*Requirements*: Copy out word for word the lines of the records starting at the one containing "At what coordinates should I click to accomplish: Click" and ending at the one containing "pyautogui.click(x=1255, y=231)", both included. Leave the pictures out of your answer.

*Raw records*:
.....

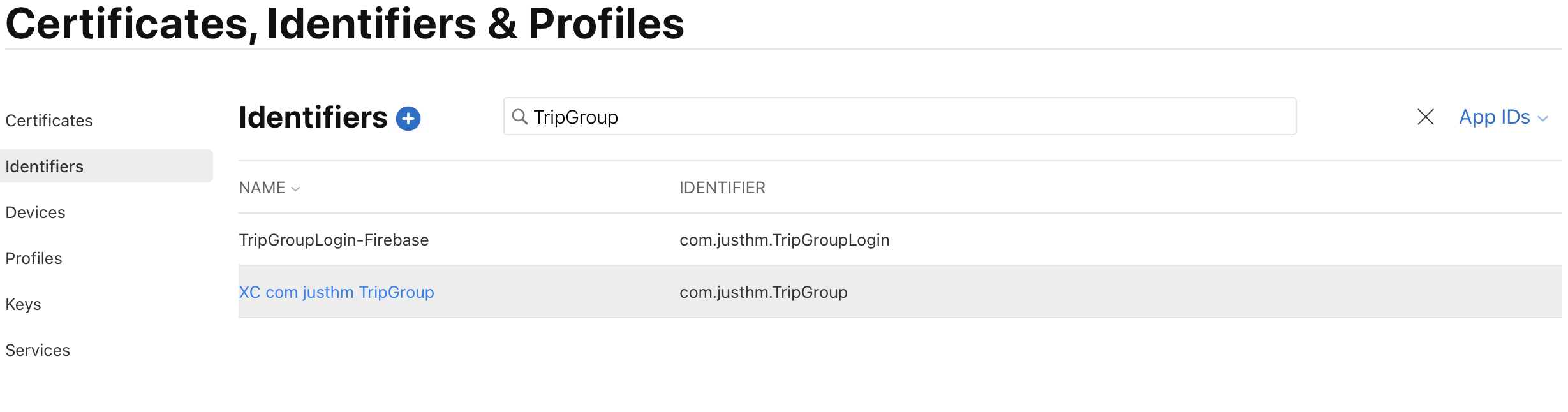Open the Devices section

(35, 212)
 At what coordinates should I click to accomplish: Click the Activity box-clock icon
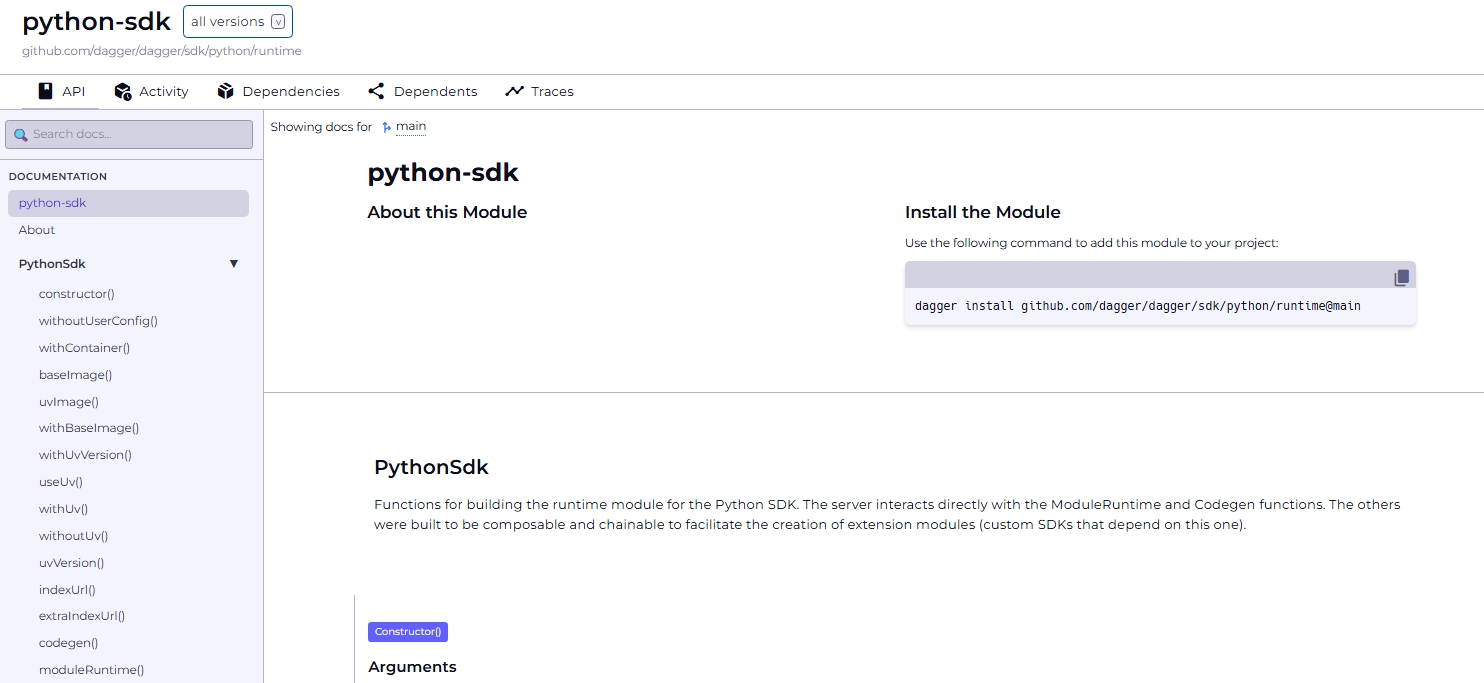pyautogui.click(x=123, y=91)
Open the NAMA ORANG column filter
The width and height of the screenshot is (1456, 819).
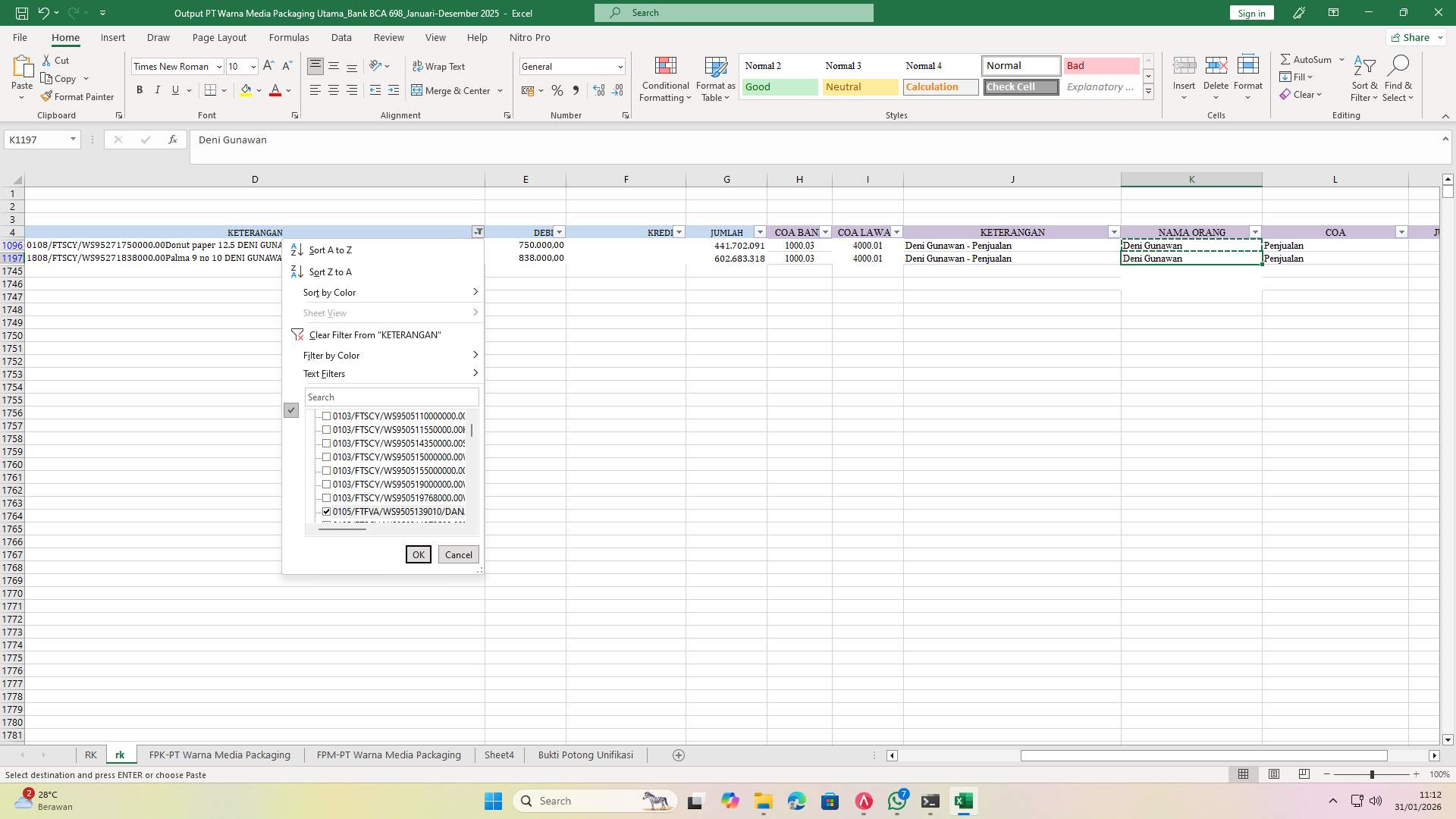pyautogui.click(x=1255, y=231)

.....

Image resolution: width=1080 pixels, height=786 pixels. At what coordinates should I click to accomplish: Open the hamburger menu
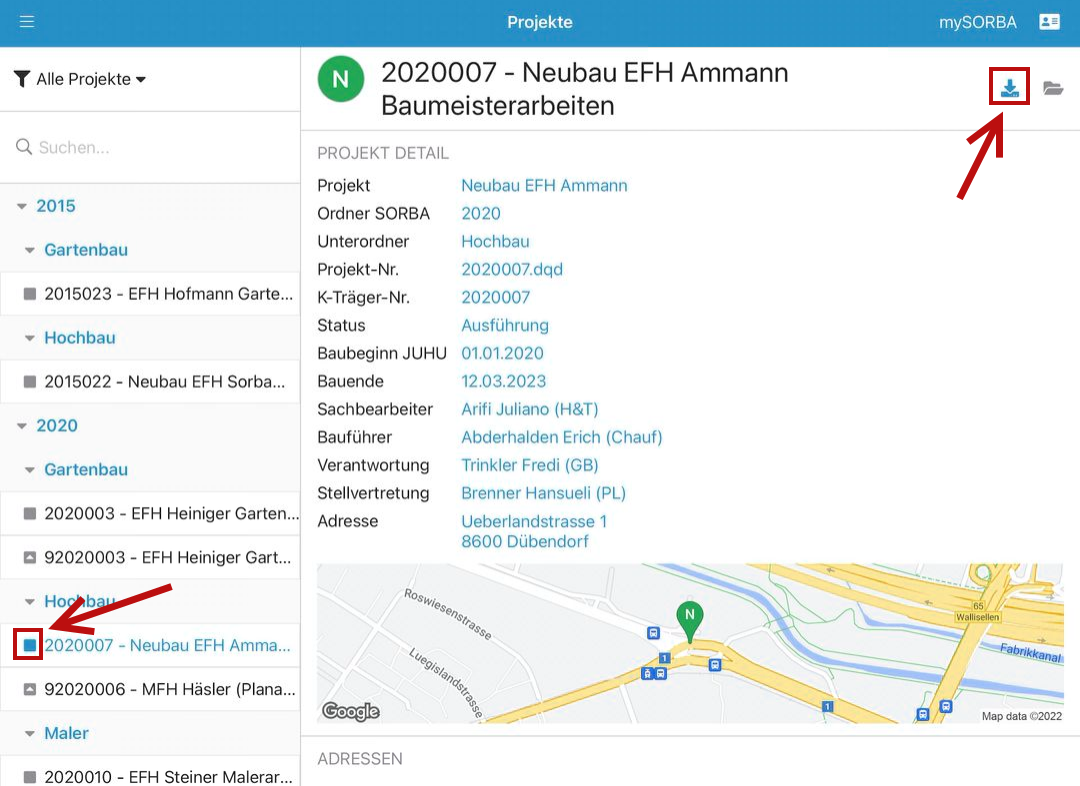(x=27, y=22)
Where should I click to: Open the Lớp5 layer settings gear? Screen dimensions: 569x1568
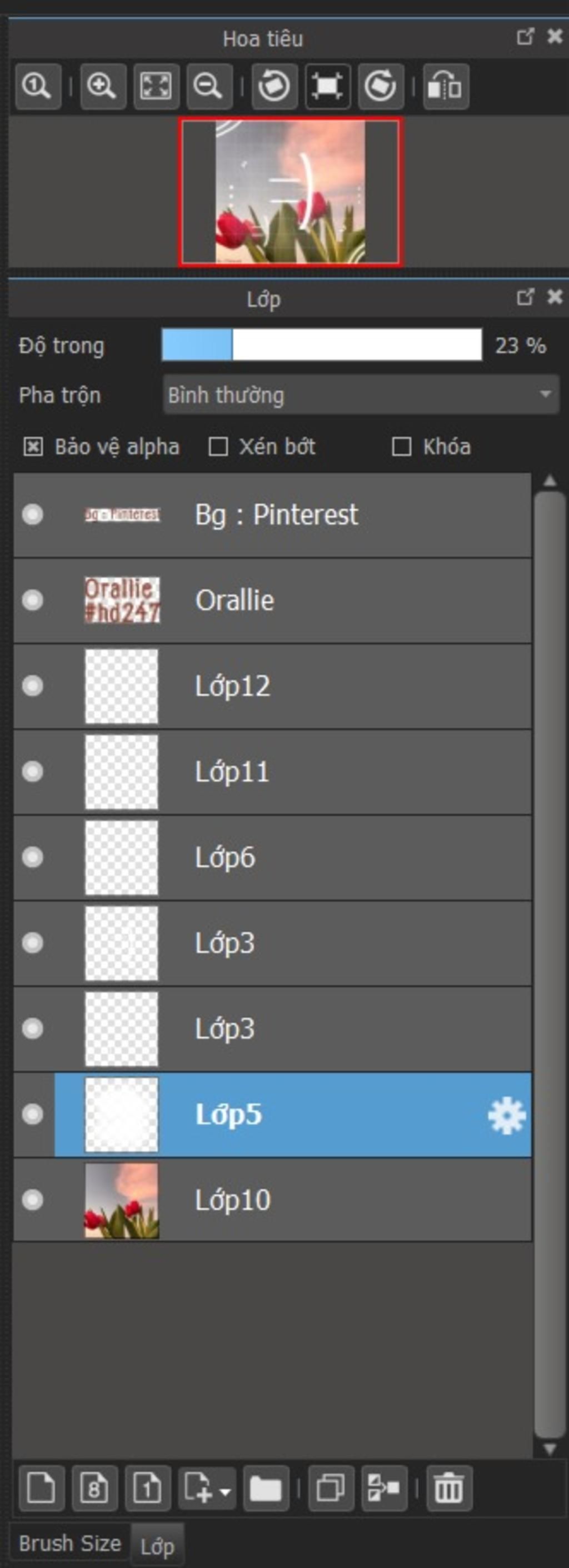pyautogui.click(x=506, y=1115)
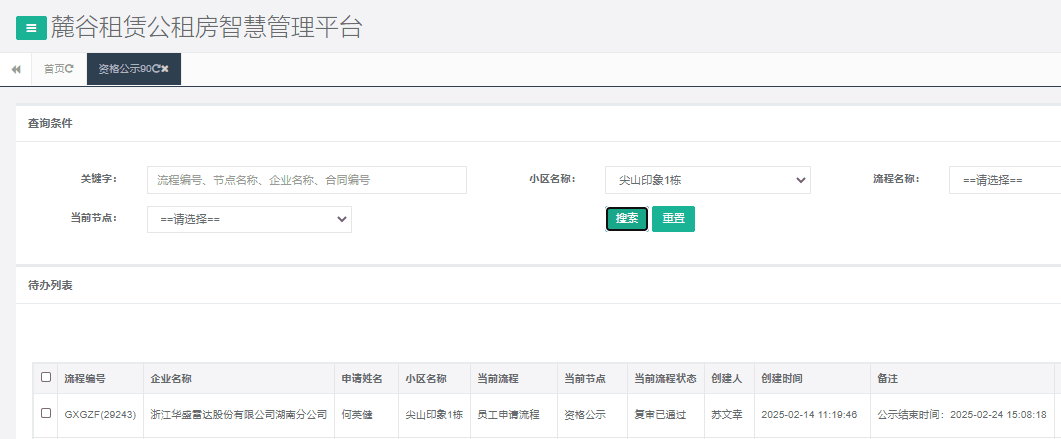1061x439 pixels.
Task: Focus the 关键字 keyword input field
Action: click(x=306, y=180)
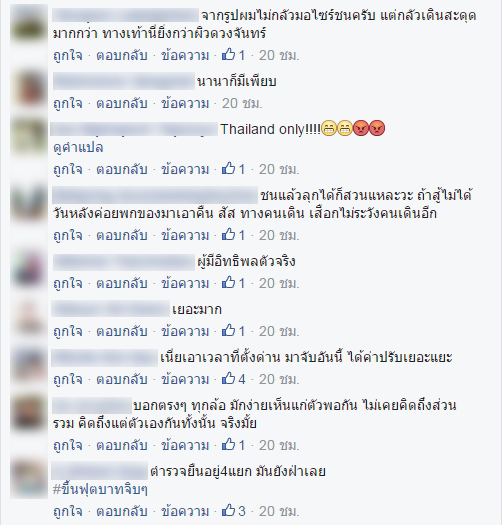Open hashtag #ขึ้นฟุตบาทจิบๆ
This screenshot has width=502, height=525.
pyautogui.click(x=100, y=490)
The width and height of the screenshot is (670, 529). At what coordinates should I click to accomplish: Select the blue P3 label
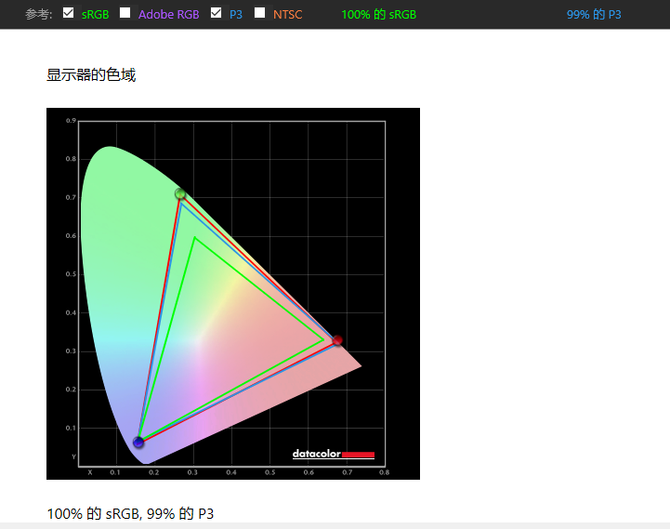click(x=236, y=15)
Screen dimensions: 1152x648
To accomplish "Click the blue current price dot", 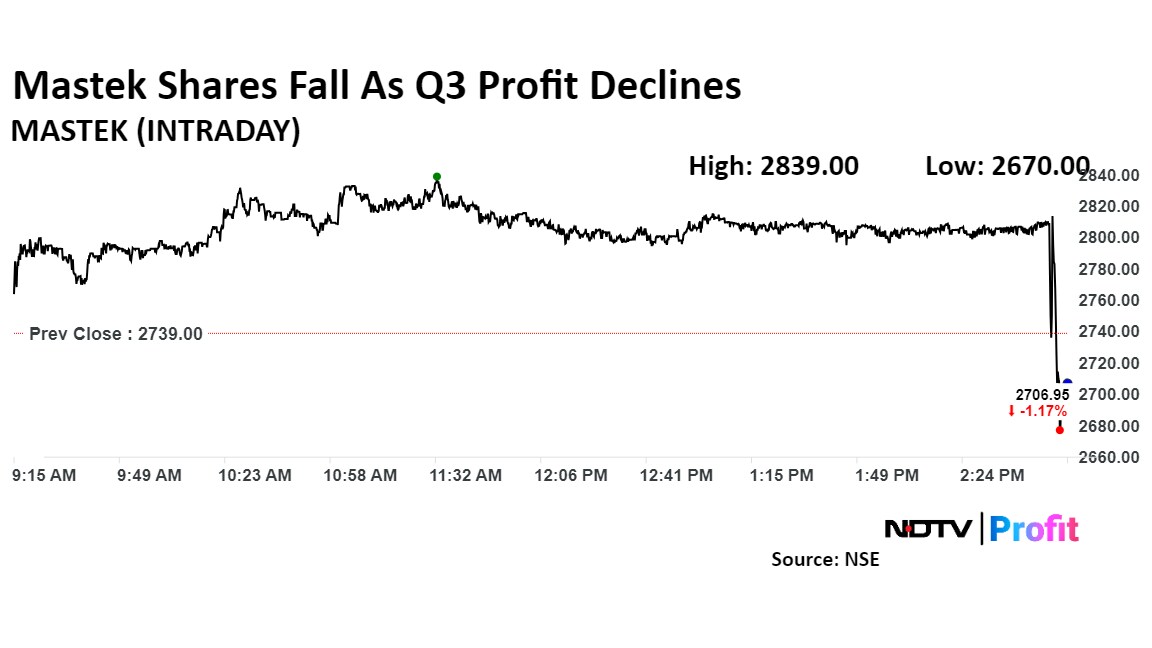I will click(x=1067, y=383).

.....

*Final result*:
 At what coordinates should I click to accomplish: Click the Activity box-clock icon
pyautogui.click(x=123, y=91)
Open the NAMA ORANG column filter
The width and height of the screenshot is (1456, 819).
pyautogui.click(x=1255, y=231)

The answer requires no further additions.